In the earlier days of the Internet domain names (e.g., .com, .org) were generally more meaningful than they are today. Now there is often little distinction between a website with a .com or a .org domain. And while .edu indicates that a webpage is affiliated with an institution of higher education in some capacity, you should look more carefully as what that affiliation is (for example, a personal website of anyone who works or studies at that institution vs. the official website of a research institute affiliated with that institution).
In other words, examining a web site domain is one method in a multi-step process in evaluating a web site, but it is not always a gold standard methodology in determining the credibility of a web site. Just because a web site has an educational domain (.edu) it does not make it more credible than a .com or a .gov. Using lateral reading techniques introduced in our workshop can help you determine if a website is credible. In short, there is no shortcut to spot a bad website from a domain alone.

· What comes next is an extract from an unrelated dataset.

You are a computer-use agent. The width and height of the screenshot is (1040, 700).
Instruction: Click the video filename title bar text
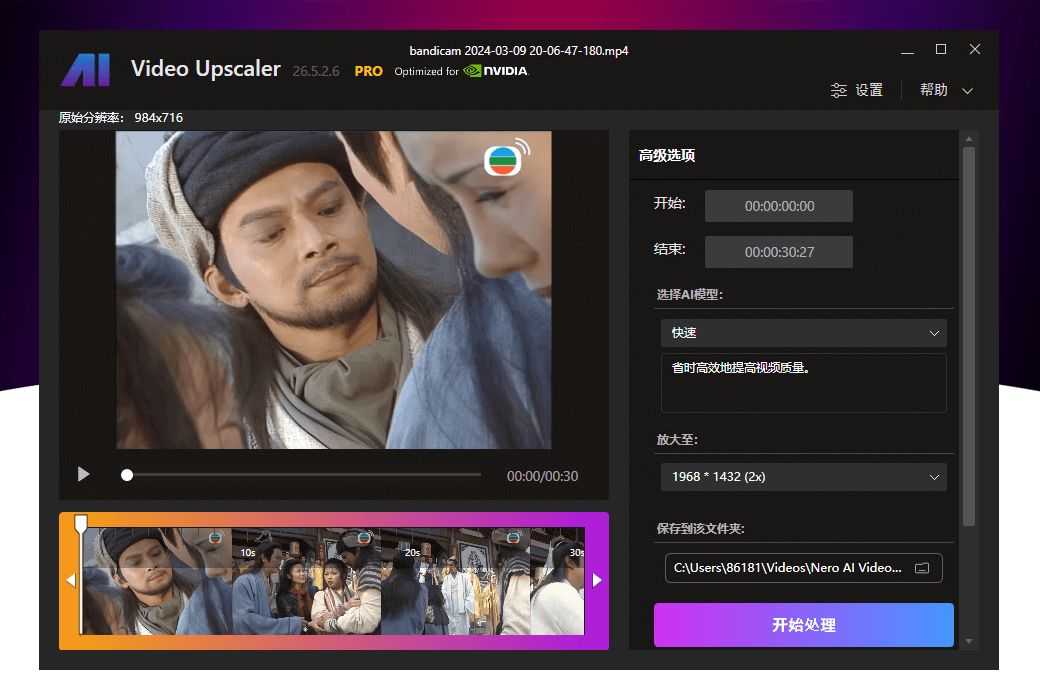pos(518,50)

You may have heard in the past that you should avoid Wikipedia as a source. We (like Mike Caulfield) will instead encourage you to use Wikipedia, but to do so while recognizing both its strengths and its limitations. Most Wikipedia articles are highly accurate, as Wikipedia has editors who work to ensure that Wikipedia content adheres is its editorial practices, including providing evidentiary sources. Wikipedia articles that are longer and that are older tend to be of higher quality because they have been developed and improved over time by individuals who follow Wikipedia's best practices. That said, it's still true that someone can put inaccurate information on Wikipedia that is not immediately corrected. Wikipedia articles that are about contentious topics and that are undeveloped should be evaluated with greater care. You can also use the references at the end of a Wikipedia page to help you determine its level of accuracy.